Most people have an idea of what a cruise boat looks like. The full page advertisements in newspapers and magazines show glittering monsters and speak of the de-luxest of de-luxe travel. We have travelled in one such boat, MV Opera, and it was splendid. The fact that one was at sea didn’t seem to matter. The insulation from sea and weather made it a capsule experience. In those days the breaks I took were definitely earned and I wasn’t at all bothered by the mountains of food. Then we took a trip on Star Clipper, a five masted anachronism that took whatever the wind had to offer and fairly tanked along. There was far less insulation from the elements and I well remember our second morning at sea after a distinctly blowy night. One of the big sails, ‘up there’, a t’gallant or a royal or summut, blew out, that is, split from bum to breakfast time (a nautical expression, dear reader). As we breakfasted two of the crew wheeled an industrial sewing machine out onto deck together with a roll of canvas and just ran up another one. So that was a bit closer to the elements. We loved it.

Yasawa Princess is powered by a diesel engine and, as I said, she is small.
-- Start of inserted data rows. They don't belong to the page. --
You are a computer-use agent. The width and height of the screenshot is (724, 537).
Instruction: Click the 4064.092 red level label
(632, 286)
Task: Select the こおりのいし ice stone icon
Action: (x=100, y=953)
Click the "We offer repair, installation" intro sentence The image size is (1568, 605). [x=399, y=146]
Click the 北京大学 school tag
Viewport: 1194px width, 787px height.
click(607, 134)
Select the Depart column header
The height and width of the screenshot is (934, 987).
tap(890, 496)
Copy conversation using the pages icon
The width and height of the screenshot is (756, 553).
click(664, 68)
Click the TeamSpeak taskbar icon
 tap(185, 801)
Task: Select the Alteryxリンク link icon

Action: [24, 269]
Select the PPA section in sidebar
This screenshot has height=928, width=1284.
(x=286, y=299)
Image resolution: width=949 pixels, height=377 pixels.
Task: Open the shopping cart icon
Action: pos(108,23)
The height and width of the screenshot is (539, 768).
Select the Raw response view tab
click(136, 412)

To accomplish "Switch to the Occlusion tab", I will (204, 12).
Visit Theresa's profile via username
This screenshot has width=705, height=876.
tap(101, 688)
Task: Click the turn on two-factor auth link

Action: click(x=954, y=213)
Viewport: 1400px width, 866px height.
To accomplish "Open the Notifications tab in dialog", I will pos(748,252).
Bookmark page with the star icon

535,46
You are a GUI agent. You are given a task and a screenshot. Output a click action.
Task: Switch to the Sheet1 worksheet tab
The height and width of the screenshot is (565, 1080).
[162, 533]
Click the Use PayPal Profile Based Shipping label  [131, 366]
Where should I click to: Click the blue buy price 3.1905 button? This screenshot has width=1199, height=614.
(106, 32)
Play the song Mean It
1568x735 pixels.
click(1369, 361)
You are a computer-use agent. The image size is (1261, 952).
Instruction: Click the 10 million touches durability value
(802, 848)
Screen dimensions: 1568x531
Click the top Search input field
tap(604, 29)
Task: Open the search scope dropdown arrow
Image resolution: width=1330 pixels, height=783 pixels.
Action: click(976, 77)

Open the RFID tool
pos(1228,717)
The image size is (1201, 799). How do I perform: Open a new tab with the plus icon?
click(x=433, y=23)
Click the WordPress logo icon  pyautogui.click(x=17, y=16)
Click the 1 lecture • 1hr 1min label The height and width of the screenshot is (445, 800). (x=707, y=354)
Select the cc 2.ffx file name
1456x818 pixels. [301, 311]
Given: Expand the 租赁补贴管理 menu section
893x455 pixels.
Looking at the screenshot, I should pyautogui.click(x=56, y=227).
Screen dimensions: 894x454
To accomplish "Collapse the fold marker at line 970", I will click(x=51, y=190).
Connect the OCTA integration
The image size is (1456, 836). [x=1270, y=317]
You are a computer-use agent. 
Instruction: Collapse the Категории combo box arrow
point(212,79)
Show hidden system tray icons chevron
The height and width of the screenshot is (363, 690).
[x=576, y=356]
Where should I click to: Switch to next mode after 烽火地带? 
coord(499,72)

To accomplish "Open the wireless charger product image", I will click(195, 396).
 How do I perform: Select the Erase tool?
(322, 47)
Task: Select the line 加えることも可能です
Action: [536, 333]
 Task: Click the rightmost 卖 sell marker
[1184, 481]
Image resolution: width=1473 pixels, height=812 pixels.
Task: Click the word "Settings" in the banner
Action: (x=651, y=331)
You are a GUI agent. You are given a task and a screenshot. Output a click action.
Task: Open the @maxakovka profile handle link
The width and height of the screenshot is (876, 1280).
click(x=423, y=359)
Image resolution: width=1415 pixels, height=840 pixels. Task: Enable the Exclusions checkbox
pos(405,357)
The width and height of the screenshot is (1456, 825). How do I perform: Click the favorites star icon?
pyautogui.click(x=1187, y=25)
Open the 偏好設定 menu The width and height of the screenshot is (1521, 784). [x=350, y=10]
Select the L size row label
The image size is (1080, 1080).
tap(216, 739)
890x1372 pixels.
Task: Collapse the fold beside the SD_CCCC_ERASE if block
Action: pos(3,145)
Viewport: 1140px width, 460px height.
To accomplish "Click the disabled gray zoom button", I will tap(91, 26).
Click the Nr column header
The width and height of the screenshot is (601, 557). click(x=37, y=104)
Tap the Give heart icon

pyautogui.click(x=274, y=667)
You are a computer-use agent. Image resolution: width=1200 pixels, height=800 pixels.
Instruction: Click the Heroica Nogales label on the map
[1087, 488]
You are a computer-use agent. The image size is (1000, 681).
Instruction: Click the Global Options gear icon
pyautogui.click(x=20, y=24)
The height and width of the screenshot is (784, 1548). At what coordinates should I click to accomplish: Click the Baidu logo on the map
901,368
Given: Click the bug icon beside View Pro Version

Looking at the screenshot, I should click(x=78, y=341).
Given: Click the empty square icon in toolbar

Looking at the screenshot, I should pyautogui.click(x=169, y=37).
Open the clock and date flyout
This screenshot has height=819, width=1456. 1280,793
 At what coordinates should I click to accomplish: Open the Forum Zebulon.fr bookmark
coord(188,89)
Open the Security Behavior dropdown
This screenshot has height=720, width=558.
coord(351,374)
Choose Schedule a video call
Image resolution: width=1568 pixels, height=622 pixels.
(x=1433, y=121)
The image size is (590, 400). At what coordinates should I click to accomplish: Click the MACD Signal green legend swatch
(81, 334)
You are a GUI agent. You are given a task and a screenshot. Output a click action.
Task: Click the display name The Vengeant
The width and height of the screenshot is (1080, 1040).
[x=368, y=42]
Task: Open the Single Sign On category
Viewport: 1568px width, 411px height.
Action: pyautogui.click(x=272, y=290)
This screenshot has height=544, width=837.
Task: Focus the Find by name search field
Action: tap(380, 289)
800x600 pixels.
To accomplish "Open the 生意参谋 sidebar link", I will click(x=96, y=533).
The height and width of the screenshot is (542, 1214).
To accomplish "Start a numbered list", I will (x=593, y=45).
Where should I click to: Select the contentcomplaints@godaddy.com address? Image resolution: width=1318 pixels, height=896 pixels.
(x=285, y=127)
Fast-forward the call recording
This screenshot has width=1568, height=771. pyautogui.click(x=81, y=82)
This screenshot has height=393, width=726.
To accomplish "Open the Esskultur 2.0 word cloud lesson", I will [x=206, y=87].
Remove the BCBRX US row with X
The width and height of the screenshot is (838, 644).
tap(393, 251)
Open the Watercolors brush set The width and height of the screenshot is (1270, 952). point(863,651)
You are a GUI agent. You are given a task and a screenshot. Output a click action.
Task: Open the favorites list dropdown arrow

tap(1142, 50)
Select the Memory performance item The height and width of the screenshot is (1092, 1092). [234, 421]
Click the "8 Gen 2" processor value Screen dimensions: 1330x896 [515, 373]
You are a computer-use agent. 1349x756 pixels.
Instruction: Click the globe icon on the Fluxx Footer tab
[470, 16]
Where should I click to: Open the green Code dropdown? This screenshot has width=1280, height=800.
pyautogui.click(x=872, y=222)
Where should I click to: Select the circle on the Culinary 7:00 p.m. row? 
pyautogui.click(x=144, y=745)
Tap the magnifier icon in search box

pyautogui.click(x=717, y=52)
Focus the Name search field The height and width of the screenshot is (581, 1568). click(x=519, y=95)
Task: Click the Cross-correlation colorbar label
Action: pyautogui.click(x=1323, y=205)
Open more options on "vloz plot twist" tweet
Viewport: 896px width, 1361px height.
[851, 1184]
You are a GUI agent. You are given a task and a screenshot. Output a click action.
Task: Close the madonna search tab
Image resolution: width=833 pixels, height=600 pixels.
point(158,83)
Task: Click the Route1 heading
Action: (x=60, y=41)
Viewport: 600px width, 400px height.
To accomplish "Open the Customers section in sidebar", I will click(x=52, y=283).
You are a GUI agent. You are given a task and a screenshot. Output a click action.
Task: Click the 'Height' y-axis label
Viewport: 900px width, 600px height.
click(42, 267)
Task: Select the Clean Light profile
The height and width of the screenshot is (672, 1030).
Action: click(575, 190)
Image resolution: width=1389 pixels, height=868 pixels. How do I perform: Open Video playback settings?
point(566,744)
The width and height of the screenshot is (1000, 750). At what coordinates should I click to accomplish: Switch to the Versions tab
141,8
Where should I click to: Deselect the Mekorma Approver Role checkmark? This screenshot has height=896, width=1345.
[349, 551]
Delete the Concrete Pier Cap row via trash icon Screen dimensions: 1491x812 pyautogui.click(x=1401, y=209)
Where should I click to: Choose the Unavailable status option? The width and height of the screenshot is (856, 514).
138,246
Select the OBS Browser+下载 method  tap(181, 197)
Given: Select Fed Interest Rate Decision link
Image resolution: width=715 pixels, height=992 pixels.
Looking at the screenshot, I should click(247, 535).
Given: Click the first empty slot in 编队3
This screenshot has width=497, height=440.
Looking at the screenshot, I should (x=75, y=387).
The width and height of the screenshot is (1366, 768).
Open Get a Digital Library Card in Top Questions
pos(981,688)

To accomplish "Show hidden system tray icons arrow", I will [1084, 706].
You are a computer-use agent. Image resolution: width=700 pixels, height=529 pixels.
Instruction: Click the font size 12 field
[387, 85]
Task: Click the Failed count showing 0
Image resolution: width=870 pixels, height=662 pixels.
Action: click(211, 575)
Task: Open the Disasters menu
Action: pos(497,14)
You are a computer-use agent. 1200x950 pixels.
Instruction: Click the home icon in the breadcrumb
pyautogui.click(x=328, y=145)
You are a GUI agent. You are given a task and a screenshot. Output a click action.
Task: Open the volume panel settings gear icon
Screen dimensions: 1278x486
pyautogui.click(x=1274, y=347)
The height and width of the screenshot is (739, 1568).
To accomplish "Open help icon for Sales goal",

Our cabin opened onto some decking and a railing and the sea – just down there and occasionally just up there. When the boat punched into waves the water might easily decide to give that bit of decking outside the cabin a wash. At night we never tied up alongside some quay on an island; the boat would stop, there would be the sound of thunder as two anchor chains were let down and then she would swing so that her sharp end (another nautical term this) was facing the wind and then she would gently oscillate, swinging from side to side, while we all drank, talked about our day and went in to eat. The stern (or blunt end if you prefer) of the main and upper deck was open and well illuminated so one could lean over the rail and look down to watch the dolphins that found an opportunity to take their evening meal from the fish attracted by the light.

What made the Yasawa Princess such a hit for us was the company. Whether it was crew or passengers all were fine people and our farewells as the tender took us away to catch our ‘plane were noisily sincere.